The three environmental groups that helped shape the strategy say having the support of the timber industry for the wilderness recommendations is crucial to getting Congress to pass a bill designating the areas as wilderness. While the Forest Service can recommend areas for wilderness protection, only Congress has the authority to designate official wilderness areas.

"I think we've collectively come up with a really solid plan and a really balanced plan that speaks to the working forest and restoration on that landscape and also speaks to the wild part of the forest, where we propose more than 500,000 acres for wilderness protection," said Tom France of the National Wildlife Federation.

The other two environmental groups involved in the plan are the Montana Wilderness Association and Trout Unlimited.

The groups and the timber companies plan to talk to off-road vehicle groups, local government officials, business leaders and other interests to try to drum up broad support for their proposal.

But that may be difficult.
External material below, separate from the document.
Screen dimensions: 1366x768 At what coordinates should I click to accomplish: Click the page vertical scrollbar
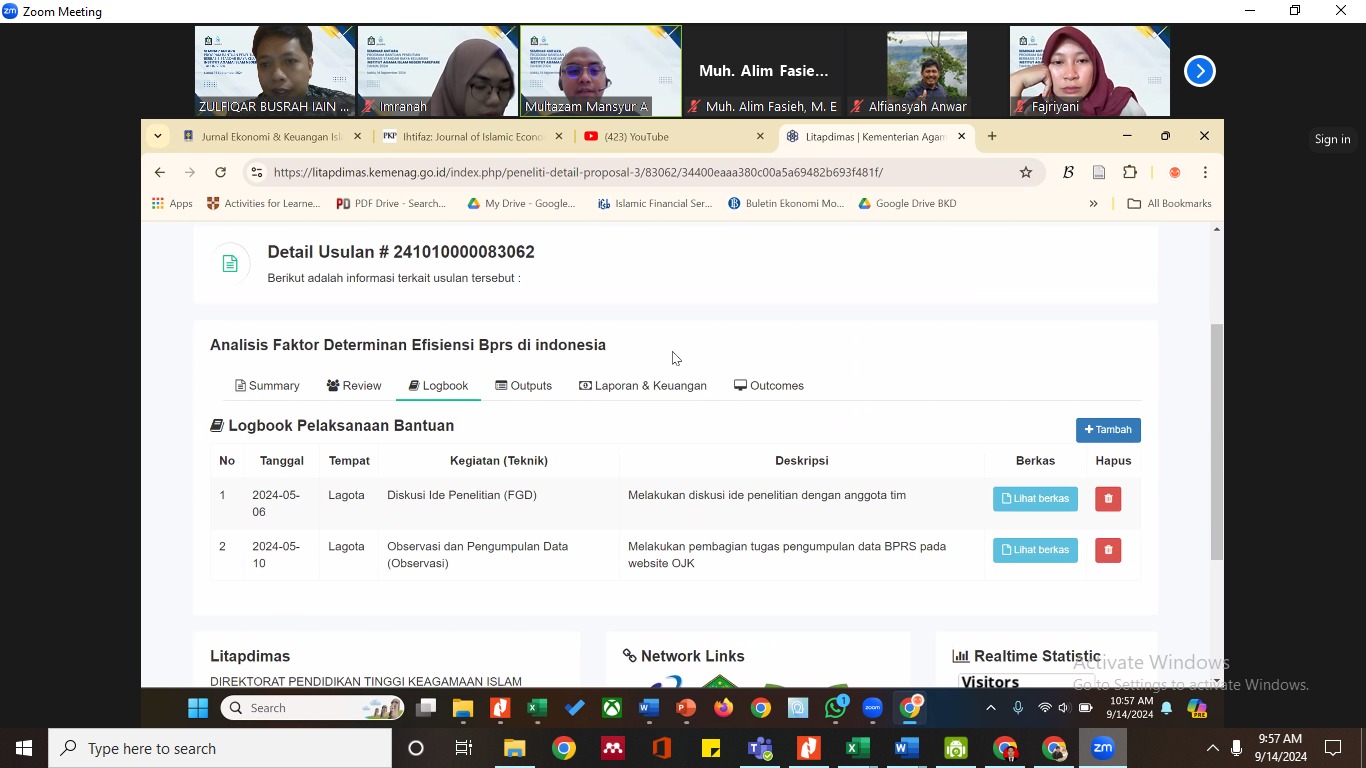[1216, 440]
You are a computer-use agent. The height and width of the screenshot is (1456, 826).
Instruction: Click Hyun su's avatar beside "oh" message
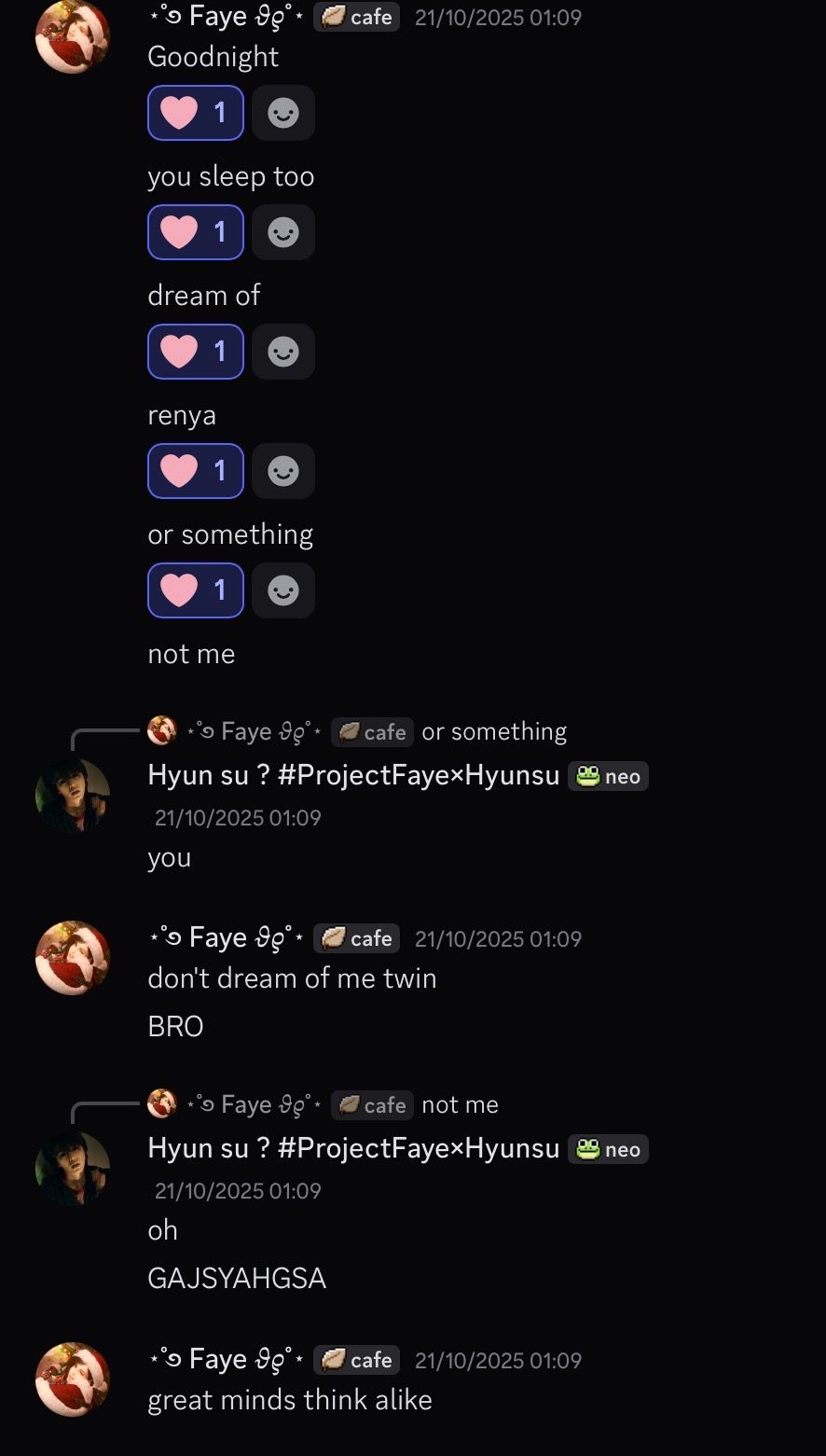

The strategy has already attracted criticism from off-road groups and some environmental groups.

Michael Garrity of the Alliance for the Wild Rockies, which has sued the Forest Service over certain thinning projects, took issue with the strategy's proposal to allow removal of trees in some inventoried roadless areas.

"I have no idea why these so-called environmentalists are advocating logging in roadless areas," he said.

Thinning projects should be carried out in areas near homes, not in remote roadless areas, Garrity said.

While the strategy would allow thinning and other management activities in roadless areas -- which is permitted under the Bush administration's roadless rule -- France noted that it specifies that any newly constructed roads would have to be closed and rehabilitated within five years of a project's completion in those areas.

Congress is considering a bill that would designate the inventoried roadless areas in the forest, along with others in the region, as wilderness, and Garrity said that legislation would provide better protection for the lands than the partnership's wilderness proposal.

Brian Hawthorne, public lands director for the Blue Ribbon Coalition, also took issue with the proposal, which he says will close popular off-road vehicle areas.

"It's easy for those groups to agree [to] over half a million acres for wilderness, but recreationists depend on those areas, and the small businesses in the surrounding towns depend on us frequenting those areas," he said.

Whether the strategy will be incorporated into the official management plan for the forest is uncertain. The plan, which includes several options for how to manage the forest over the next 15 to 20 years, has already been issued, and the comment period just ended.

The Forest Service probably does not have the money or the time to issue a supplemental environmental impact statement with a new alternative, said Beaverhead-Deerlodge spokesman Jack deGolia, although he noted that parts of the partnership strategy could be included in the final plan. DeGolia also said it would be unusual for the Forest Service to specify the use of stewardship contracting in a management plan, since the decision on whether to use such contracts typically occurs when a project is undertaken.

The final management plan will likely be issued in early 2007, deGolia said.